Zwischen den Meeren
N 45°21'20.8'' E 036°28'29.0''Wieder einmal hat sich bewiesen, das hochkommende Ängste einem das Leben schwer machen können und wie die vergangene Nacht zeigte doch meist unnütz sind. Etwas gerädert krabble ich aus unserer Stoffbehausung und wundere mich selbst über meine gestrigen Gedanken. Alles ist friedlich und keiner hat uns überfallen. Ibragim begrüßt uns freundlich. Er hat tatsächlich in dem kleinen Haus geschlafen, um wie wir vermuteten auf seine Schafe aufzupassen. “Sieht nach Regen aus”, meint er nachdenklich und deutet auf den dunklen Wolkenhimmel. “Ja”, antworte ich etwas fröstelnd. “Warum fahrt ihr nicht nach Kasachstan und Usbekistan? Die Länder im westlichen Zentralasien liegen auf einem viel südlicheren Breitengrad. Dort gibt es wenige Berge. Das ist doch gut für eure Radreise? Und vor allem ist es viel wärmer. Kein Regen und kein Schnee. Auf diesem Weg kommt ihr viel besser nach China als bei eurer geplanten Route über Woolgograd, Saratow Samara, Omsk und Novosibirsk”, schlägt er vor. Interessiert packen wir unsere Karten aus und sehen uns seinen Vorschlag an. “Klingt spannend”, meint Tanja. “Ja, stimmt. Wir können uns ja mal mit dem Gedanken beschäftigen. Aber im Augenblick finde ich Russland auch interessant.” “Auch wieder wahr”, gibt sie mir Recht, weshalb wir erstmal auch gedanklich weiter in Richtung Russland unterwegs sind.
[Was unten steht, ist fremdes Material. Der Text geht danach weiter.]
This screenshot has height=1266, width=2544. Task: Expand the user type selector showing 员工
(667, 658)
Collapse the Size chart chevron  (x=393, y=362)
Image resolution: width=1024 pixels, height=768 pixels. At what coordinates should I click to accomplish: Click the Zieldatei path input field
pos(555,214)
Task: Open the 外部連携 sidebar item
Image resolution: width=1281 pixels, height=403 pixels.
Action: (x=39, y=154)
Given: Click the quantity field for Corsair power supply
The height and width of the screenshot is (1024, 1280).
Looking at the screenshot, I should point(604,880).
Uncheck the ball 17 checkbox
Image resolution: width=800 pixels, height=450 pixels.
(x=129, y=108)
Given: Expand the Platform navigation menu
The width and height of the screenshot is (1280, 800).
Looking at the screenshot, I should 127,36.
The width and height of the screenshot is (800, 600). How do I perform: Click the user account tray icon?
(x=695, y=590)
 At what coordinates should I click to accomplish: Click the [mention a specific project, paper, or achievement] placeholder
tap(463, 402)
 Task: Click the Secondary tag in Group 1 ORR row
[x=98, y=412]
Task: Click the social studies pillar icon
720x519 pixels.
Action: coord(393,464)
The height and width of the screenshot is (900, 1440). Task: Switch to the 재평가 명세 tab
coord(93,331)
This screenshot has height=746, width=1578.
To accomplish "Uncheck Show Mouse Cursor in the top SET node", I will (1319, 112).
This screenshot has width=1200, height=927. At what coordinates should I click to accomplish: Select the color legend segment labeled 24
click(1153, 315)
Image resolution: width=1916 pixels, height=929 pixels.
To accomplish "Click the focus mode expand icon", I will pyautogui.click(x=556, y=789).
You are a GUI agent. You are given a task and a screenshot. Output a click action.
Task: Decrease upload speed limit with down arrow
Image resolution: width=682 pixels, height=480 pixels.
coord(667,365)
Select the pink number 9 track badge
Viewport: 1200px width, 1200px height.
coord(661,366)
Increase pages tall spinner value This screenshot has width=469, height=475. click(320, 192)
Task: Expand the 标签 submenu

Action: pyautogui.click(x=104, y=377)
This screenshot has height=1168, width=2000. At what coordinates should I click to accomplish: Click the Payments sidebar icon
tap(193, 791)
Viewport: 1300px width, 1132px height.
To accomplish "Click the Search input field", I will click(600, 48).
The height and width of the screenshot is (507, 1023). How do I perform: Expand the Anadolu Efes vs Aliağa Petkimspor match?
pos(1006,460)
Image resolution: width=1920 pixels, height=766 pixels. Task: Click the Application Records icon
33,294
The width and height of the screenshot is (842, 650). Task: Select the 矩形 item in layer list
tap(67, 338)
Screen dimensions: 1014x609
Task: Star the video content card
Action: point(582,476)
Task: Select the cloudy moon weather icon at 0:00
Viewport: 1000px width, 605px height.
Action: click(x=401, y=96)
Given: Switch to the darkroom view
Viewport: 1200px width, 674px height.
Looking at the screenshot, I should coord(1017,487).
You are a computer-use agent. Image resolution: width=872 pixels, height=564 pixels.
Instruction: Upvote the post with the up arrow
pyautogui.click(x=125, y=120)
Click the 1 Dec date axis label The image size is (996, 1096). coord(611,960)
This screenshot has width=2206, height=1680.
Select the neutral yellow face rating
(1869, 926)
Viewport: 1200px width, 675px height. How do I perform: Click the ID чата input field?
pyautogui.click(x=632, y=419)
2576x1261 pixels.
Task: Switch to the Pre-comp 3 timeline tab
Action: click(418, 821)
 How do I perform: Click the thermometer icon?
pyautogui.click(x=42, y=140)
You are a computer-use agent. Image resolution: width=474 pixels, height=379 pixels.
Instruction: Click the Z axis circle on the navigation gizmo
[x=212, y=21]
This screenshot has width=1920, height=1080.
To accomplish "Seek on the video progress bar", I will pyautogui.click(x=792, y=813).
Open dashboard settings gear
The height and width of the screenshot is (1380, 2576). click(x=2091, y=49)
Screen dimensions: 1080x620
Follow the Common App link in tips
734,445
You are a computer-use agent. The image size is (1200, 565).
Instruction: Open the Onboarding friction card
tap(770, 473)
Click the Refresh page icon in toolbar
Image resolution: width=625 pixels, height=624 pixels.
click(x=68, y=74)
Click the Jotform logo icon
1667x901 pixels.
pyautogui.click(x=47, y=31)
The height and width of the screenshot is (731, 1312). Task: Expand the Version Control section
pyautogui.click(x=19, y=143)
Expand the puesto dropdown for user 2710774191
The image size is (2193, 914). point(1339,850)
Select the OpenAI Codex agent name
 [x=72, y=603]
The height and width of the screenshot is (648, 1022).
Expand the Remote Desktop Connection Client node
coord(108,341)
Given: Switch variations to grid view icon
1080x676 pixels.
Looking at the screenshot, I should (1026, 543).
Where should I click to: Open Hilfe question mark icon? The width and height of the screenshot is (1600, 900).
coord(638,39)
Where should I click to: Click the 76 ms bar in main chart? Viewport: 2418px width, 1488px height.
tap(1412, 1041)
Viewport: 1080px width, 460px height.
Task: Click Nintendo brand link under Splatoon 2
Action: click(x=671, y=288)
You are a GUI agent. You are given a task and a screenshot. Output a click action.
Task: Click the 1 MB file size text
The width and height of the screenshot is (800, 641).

Nach einem ausgiebigen Frühstück verlassen wir Alie und Ibragim. Der Wind bläst uns wie auch in den vergangenen Tagen leicht entgegen. Nur etwa 15 bis 20 Kilometer zu unserer linken Seite befindet sich das Asowsche Meer und zu unserer Rechten das Schwarze Meer. Zum ersten Mal in unserem Leben reisen wir auf einen schmalen Landstreifen der zwei Meere von einander trennt. Immer wieder halten wir Ausschau etwas von den beiden Meeren zu erhaschen, doch Hügel und Dunst verhindern unserer Sicht. Die Behausungen der hier lebenden Landbevölkerung sind oft einfach. Nichts ist mehr vom Reichtum der Halbinsel Krim zu sehen. Manche der Erhebungen erinnern uns an Moldawien. Ab und an steigt die Straße ganz langsam bis auf 115 Höhenmeter, um sich danach bis auf minus zehn Meter nach unten zu senken. Ich wundere mich über die Tiefe unter Null. Da es aber Angaben unseres Navigationscomputer sind darf ich sie kaum bezweifeln, gesetzten Fall ich habe ihn richtig geeicht.
Am frühen Nachmittag hecheln wir eine Erhebung hoch, um dahinter in die Hafenstadt Kerch zu brausen. Direkt am Industriehafen, der sich am Stadtkern befindet, checken wir voraussichtlich das letzte Mal in der Ukraine in einen heruntergekommenen Ostblockbunker ein.